Preprocess and filter input matrix
Input filtering
In some situations, it is useful to filter the input matrix. For instance, if the matrix represents
bacterial abundances, noise may contribute much more than biological reasons to
variances in low-abundant bacteria abundances.
In addition, low-abundant species contain many zero values, which are ambiguous: they
mean either that the taxon does not occur at all in the sample or that it
was below detection limit.
Zeros require a special treatment: either by "smoothing" (e.g. Witten-Bell smoothing) which tries
to "guess" values from the remaining data or by pseudo-counts.
If a row is dominated by zero entries and missing values, it is best discarded.
Below, a number of filters are listed that allow discarding problematic rows.
These filters can also be combined.
- row_minsum The sum of the values of each row should be equal to or larger than the specified minimum. To specify the minimum, write the value
in the text field next to the check box and press enter.
- row_minocc Each row should have at least the specified number of non-zero, non-missing values.
- col_minsum The sum of the values of each column should be equal to or larger than the specified minimum.
- col_minocc Each column should have at least the specified number of non-zero, non-missing values.
- minzeropairs Each row pair should have at least the specified number of non-double-zero value pairs when computing its similarity score.
This filter avoids computing high scores based on double absences.
Keep sum of filtered rows
Instead of simply discarding filtered rows, sum them into a single row that is kept for further processing steps.
Standardization
If the columns of the matrix represent different samples, standardization over the samples is necessary.
A number of standardization strategies are available, which can be applied to columns and/or to rows.
Features are excluded from standardization. If a group attribute has been specified (see data menu help),
column-wise standardization strategies are carried out group-wise.

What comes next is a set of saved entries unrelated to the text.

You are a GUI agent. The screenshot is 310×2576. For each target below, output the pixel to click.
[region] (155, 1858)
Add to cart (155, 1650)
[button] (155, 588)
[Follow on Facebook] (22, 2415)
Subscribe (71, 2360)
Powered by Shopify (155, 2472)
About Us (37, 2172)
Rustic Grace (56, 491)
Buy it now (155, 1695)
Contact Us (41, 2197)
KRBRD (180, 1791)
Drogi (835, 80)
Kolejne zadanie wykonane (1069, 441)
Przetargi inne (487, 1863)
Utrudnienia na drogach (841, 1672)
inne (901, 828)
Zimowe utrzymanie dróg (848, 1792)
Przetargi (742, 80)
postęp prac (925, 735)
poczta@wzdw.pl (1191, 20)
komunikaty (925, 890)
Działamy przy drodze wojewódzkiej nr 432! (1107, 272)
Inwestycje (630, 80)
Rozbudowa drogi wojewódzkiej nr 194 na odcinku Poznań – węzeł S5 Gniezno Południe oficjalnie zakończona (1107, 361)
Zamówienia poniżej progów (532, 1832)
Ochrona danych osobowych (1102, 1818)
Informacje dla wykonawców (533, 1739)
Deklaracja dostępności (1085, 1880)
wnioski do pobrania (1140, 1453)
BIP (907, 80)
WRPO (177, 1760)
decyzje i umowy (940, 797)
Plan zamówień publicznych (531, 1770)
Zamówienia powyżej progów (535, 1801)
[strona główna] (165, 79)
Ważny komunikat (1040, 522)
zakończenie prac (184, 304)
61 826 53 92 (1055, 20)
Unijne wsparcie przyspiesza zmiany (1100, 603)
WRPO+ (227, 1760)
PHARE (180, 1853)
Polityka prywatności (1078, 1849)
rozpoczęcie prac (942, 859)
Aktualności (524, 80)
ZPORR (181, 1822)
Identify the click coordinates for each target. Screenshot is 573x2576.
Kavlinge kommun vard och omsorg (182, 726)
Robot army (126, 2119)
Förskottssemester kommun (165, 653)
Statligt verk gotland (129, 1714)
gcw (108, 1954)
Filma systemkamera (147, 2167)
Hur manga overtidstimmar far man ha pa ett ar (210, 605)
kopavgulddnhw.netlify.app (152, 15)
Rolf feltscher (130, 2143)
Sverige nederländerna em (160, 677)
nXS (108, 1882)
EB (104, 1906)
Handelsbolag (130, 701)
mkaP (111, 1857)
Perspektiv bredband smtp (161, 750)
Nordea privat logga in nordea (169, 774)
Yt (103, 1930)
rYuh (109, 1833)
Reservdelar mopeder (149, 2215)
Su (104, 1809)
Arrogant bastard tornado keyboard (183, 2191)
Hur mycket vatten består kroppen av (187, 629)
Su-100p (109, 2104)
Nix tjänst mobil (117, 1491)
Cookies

Note that rows or columns with zero sum will be removed from the input matrix.
If both filtering and standardization is specified, filtering is carried out first, followed by standardization.
- col_norm Each column is divided by its sum, converting abundances in column-wise proportions.
- col_downsample Each column is down-sampled such that its sum is equal to the sum of the column with the smallest sum. This option is only available for count matrices.
- row_stand Standardize rows such that each row x is transformed as follows: x_stand = (x-mean(x))/sd(x).
- row_stand_robust Standardize rows as in row_stand, but estimate the mean by the median and the standard deviation with the interquartile range normalized by (qnorm(0.75) - qnorm(0.25) ~ 1.35), where qnorm is the quantile function of the standard normal distribution (robust standardization follows an R-script by Jacques van Helden).
- row_norm Each row is divided by its sum, converting abundances in row-wise proportions.
- row_downsample Each row is down-sampled such that its sum is equal to the sum of the row with the smallest sum. This option is only available for count matrices.
- log2 Take the logarithm to basis 2 of each matrix entry.
To incidence conversion
When an abundance or count matrix is given, but incidence matrix methods (such as the hypergeometric distribution) shall be
applied as well to the input matrix, the matrix can be converted into an incidence matrix for these methods.
The following methods are available for conversion (features are excluded from the conversion and subsequent analysis steps):
- user Each matrix value equal to or above the threshold is considered as presence (and set to one) and each value below
is considered as absence (and set to zero).
- quantiles The row value equal to or above the given row-specific quantile is considered as presence (and set to one) and the row value below
is considered as absence (and set to zero).
Quantiles should be set between 0 and 1. For instance, if the quantile was set to 0.75, a row value is considered as present
only if it is equal to or above the third row quantile.
- eval Each row value is transformed into a z-score by subtracting the row mean from it and dividing it by the row standard deviation.
With the normal distribution, each z-score is converted into a p-value, which is multiplied by the column number to obtain a multiple-test corrected E-value.
An E-value below or equal to the given threshold is considered as presence, else as absence.
Output filtering
Edges can represent positive ("copresence") or negative ("mutual exclusion") relationships between the items.
The output filter allows keeping only copresence or only mutual exclusion edges.